Suara ibu bagaikan toa yang memekakkan telinga. Seketika kututup kedua telingaku sambil memejamkan mata.
"Hei-Mel, kenapa?" Ibu mengelus kepalaku, dan seketika itu pula aku berusaha menghindar. Huh ... perempuan ini bukan ibuku. Dia cuma menyamar sebagai ibuku. Aku yakin dia hanyalah seorang yang menyamar, yang berusaha bersikap baik, kemudian pada saatnya dia akan melukaiku.
Dasar penyamar, bisa-bisanya orang ini berusaha menjadi ibuku. Aku benci keadaan ini. Semakin hari aku semakin ingin meninggalkan rumah. Aku merasa tidak aman berada di rumahku sendiri. Apalagi bersama dengan seorang perempuan asing yang mengaku-ngaku sebagai ibuku.
Kemudian buru-buru kuambil hoodie yang tergeletak di kursi makan, dan secepatnya meninggalkan rumah, menuju ke sekolah. Dalam perjalanan ke sekolah aku berulang kali menundukkan kepala, supaya tidak dikenali. Sekolahku hanya berjarak sekitar 500 meter dari rumah. Aku sudah terbiasa berjalan kaki. Dan terbiasa pula tidak berteman. Aku lebih suka begini.
Di tengah perjalanan--sekonyong konyong--sebuah motor melesat dan hampir menabrakku. Ah-pengendaranya Pak Mo, satpam sekolah. Untunglah aku dengan cepat menghindar. Sepertinya hidupku memang dalam bahaya.

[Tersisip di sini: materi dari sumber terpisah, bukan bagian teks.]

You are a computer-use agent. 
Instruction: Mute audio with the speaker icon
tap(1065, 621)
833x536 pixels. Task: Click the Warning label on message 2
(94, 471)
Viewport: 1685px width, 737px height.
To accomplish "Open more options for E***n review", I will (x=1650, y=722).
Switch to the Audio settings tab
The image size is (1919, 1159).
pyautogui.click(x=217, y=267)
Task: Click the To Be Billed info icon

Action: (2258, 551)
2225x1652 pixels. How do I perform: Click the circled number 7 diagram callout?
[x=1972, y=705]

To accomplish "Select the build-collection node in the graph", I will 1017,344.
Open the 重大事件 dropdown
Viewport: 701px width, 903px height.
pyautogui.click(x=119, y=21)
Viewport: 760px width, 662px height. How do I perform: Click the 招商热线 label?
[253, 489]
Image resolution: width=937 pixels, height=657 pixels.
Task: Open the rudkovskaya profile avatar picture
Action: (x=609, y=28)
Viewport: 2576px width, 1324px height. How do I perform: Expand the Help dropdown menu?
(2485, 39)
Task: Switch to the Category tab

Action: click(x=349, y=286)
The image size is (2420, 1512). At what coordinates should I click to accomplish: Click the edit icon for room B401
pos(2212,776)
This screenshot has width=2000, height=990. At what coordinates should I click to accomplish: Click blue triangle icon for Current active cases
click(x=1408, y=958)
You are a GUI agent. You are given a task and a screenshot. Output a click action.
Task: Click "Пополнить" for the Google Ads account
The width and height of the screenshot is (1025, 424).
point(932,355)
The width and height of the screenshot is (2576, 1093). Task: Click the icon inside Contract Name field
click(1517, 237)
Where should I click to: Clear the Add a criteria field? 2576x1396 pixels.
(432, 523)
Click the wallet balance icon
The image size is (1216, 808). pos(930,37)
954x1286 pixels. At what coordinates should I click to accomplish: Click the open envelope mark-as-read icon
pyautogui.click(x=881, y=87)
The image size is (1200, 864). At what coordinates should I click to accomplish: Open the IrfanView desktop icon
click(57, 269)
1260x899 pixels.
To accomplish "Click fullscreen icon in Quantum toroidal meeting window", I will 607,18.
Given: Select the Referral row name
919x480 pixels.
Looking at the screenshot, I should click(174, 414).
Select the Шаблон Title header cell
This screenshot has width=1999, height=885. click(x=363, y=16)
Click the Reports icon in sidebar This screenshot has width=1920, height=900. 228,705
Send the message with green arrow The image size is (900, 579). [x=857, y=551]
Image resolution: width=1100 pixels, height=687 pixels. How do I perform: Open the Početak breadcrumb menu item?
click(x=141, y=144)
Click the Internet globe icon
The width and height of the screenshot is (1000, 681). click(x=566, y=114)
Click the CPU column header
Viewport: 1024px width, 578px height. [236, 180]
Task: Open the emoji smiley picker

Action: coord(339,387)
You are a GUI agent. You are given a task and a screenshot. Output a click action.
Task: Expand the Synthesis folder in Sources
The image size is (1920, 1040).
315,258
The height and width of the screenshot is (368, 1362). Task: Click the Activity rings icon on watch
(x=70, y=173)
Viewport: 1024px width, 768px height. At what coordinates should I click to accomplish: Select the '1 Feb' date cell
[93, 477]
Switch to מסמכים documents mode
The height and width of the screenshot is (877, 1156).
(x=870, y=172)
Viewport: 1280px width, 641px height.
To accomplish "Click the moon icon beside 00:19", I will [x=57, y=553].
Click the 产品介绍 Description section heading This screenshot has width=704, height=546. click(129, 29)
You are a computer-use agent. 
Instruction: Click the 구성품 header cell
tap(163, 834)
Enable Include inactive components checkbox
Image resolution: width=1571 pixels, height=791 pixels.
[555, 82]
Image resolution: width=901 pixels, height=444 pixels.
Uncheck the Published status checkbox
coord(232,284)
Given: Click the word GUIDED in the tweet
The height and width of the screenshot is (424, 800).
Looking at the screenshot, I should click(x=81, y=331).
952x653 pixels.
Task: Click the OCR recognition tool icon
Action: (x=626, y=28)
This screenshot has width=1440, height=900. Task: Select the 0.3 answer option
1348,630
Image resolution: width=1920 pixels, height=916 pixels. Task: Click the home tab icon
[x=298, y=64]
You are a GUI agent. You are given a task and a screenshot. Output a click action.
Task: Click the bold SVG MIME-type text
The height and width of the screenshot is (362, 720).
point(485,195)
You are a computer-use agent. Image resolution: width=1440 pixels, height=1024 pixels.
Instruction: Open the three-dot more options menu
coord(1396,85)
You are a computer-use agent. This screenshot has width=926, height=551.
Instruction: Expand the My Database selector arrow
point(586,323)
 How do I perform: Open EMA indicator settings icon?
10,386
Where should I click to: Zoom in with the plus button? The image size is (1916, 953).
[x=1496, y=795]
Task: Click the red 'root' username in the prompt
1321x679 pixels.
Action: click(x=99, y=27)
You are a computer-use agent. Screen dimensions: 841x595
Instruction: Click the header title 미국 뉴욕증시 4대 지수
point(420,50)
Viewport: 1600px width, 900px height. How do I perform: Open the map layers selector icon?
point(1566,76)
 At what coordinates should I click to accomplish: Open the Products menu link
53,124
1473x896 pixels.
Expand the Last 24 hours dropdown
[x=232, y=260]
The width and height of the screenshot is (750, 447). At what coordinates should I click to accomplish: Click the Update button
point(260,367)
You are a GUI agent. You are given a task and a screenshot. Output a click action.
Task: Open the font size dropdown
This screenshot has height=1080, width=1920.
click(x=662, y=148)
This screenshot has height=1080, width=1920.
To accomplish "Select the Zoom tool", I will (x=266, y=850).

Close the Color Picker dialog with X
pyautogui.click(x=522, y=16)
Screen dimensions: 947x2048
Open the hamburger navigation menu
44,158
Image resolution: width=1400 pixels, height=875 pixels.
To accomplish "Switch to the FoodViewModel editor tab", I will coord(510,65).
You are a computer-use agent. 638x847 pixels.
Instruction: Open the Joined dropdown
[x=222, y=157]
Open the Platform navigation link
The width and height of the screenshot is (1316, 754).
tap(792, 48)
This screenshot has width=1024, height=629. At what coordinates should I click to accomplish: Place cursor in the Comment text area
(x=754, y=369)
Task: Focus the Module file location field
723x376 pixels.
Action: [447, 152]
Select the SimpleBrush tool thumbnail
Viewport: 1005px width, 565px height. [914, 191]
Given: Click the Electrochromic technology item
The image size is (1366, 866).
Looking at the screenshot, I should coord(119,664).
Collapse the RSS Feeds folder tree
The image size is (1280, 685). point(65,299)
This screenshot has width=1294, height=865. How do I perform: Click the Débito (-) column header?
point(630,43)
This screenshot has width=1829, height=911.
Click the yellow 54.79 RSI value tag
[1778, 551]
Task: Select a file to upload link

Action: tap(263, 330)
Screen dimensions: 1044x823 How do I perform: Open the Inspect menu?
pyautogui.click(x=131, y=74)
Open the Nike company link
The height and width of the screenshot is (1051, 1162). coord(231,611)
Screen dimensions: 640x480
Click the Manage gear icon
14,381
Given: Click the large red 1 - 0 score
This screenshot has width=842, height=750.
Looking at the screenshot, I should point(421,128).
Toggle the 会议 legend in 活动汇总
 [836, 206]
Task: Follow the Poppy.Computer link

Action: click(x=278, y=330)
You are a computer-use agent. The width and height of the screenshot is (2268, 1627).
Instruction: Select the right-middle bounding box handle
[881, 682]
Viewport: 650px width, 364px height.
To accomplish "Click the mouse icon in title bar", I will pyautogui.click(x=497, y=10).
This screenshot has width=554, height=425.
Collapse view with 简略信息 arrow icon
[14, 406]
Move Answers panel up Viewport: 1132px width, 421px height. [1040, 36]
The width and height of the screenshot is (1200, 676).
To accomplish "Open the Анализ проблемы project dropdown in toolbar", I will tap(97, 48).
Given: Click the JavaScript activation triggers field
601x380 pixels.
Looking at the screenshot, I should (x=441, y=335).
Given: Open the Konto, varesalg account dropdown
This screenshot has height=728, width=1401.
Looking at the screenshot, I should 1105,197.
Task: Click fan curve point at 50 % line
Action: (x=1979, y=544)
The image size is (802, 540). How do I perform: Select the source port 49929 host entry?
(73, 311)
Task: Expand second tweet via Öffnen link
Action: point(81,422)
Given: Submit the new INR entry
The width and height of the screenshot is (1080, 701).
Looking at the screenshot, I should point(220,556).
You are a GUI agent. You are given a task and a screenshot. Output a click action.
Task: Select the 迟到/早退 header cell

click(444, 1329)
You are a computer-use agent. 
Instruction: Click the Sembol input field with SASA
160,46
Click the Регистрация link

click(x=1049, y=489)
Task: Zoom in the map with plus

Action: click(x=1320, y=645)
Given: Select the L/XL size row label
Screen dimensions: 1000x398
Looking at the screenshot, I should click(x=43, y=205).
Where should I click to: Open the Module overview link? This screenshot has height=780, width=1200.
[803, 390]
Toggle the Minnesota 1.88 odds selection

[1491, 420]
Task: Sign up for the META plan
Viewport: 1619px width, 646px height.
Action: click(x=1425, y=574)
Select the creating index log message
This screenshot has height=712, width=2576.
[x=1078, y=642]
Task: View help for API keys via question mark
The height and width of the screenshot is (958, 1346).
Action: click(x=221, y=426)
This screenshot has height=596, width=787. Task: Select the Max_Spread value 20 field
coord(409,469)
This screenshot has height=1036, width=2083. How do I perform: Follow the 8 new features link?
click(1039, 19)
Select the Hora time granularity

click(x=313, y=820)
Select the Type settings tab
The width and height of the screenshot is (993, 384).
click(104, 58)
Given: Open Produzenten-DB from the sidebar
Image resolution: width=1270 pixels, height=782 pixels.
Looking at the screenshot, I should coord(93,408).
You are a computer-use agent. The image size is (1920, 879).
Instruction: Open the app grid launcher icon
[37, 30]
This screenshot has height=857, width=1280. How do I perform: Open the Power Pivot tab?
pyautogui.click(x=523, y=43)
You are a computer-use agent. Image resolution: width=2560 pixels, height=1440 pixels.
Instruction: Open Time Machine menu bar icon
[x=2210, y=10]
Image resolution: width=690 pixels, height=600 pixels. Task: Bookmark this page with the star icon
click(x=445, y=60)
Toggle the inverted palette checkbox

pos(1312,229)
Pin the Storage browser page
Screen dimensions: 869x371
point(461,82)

Semua orang yang berada di sekitarku berusaha mencelakaiku. Aku yakin Pak Mo sudah bersekongkol dengan orang yang mengaku sebagai ibuku.
"Mel ... kamu tidak apa-apa?" Pak Mo bertanya, karena aku reflek berjongkok sambil menutup kedua mata dan telingaku. Seketika aku berdiri dan langsung berlari meninggalkannya, tanpa berkata sepatah katapun. Orang itu hanya berpura-pura baik, padahal upayanya mencelakaiku telah gagal. Pak Mo dan ibu palsuku telah bersekongkol ingin mencelakaiku.